Presenters told the board they had shifted several positions from full time to part time to limit near-term budget pressure, but cautioned those savings could reverse if the positions later convert to full-time and require family health coverage. The presenters used a $44,000-per-family estimate for health coverage and a roughly 14% pension factor when modelling potential full-time hires.
Board members pressed on overtime and employee stress after staff reductions. One selectman said cutting full-time headcount and relying on part-time work can increase overtime and stress employees in high-demand departments; presenters responded that the part-time positions described do not carry overtime and that an exceptional medical leave drove the year’s elevated overtime line for one office.
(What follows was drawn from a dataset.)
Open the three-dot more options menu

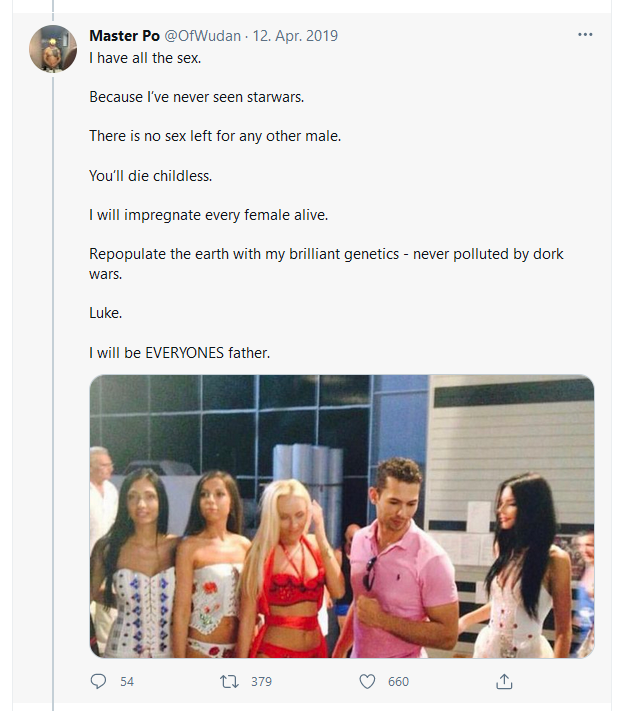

The budget discussion also noted a $75,000 technology expense already spent as of September and an unresolved uncertainty around the July Microsoft license renewal. Officials proposed a modest technology ETF contribution in hopes of smoothing future server and license replacement costs.
No formal vote on the budget occurred during the session; selectmen took the presentation under advisement and asked staff to bring follow-up materials and clarifications to a future meeting.